> _Passage given_
________________________________________
Re: gids in kernel

Richard B. Johnson (root@chaos.analogic.com)
Fri, 2 Mar 2001 10:18:00 -0500 (EST)


On Fri, 2 Mar 2001, Admin Mailing Lists wrote:

>
> apache documentation states:
> # NOTE that some kernels refuse to setgid(Group) or semctl(IPC_SET)
> # when the value of (unsigned)Group is above 60000;
> # don't use Group nobody on these systems!
>
> does this apply to linux in either the 2.2 or 2.4 kernels?
> i'd like to use a block of uids from maybe 63000-65000, with
> gids of the same number, for web domains, and want to know if i'll have
> any problems.
>
> Thanx,

Works here.

foo:x:65534:65534:Foo test:/tmp:/bin/bash

Script started on Fri Mar 2 10:07:17 2001
# ls -ls /tmp
total 0
0 -rw-r--r-- 1 65534 65534 0 Mar 2 10:03 foo
# exit
Script done on Fri Mar 2 10:07:32 2001

Execute this as root. You will find that there's no problem.
________________________________________
[Text and item location entries]
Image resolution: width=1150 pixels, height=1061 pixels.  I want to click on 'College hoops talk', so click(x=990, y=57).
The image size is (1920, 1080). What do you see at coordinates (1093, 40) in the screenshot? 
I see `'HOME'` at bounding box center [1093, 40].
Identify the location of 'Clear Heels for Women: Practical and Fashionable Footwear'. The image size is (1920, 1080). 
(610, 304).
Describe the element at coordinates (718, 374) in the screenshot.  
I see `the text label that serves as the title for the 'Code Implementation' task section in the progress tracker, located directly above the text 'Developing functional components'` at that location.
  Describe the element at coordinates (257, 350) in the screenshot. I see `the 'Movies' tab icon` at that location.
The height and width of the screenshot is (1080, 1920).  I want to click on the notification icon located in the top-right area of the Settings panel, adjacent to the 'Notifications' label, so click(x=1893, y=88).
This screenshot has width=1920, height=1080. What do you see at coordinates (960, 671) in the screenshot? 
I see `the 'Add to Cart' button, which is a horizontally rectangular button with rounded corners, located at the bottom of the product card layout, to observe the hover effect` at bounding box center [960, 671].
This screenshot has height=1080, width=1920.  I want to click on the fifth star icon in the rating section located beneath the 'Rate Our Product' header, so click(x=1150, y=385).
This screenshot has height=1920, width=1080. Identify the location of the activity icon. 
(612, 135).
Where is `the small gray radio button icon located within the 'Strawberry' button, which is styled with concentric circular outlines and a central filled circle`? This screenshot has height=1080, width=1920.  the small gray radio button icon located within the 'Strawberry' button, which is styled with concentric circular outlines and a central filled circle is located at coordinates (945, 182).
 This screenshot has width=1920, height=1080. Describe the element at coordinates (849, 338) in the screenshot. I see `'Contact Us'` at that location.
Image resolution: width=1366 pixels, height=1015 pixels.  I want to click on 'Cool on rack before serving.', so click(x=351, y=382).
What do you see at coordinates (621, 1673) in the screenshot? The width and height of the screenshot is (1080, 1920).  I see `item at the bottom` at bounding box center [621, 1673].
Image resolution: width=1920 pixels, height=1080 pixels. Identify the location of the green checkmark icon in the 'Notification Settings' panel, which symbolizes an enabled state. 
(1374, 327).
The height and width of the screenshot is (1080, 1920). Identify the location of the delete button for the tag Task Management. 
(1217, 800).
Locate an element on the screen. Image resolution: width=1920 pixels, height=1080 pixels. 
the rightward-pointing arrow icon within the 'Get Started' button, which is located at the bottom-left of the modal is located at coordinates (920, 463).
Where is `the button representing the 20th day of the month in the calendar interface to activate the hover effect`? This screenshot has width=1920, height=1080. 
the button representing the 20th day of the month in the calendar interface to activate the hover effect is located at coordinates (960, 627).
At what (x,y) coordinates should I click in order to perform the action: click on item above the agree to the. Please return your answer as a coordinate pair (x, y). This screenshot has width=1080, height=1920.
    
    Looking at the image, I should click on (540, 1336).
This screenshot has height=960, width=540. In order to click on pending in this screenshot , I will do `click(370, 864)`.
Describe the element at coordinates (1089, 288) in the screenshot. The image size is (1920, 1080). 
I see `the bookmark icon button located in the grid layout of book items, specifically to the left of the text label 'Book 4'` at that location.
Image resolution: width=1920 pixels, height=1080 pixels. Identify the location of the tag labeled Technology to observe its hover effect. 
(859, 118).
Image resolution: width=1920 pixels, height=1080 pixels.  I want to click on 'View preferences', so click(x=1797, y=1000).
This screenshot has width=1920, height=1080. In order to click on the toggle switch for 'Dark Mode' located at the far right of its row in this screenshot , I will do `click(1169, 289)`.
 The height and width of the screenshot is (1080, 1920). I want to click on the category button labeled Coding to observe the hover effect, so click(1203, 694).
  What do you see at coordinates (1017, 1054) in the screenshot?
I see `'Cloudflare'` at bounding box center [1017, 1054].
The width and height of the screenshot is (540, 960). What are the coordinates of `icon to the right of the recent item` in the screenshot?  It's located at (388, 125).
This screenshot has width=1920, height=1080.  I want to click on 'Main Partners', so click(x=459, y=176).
________________________________________
> _Work to complete_
A – In the mailing list post, which range of uids does the person asking want to use for web domains?
B – Duplicate everything in the mailing list post from "Fri, 2 Mar 2001 10:18:00" down to "setgid(Group) or semctl(IPC_SET)".
Rely only on the mailing list post.

> _Written answers_
A – A block of uids from maybe 63000 to 65000.

B –
Fri, 2 Mar 2001 10:18:00 -0500 (EST)


On Fri, 2 Mar 2001, Admin Mailing Lists wrote:

>
> apache documentation states:
> # NOTE that some kernels refuse to setgid(Group) or semctl(IPC_SET)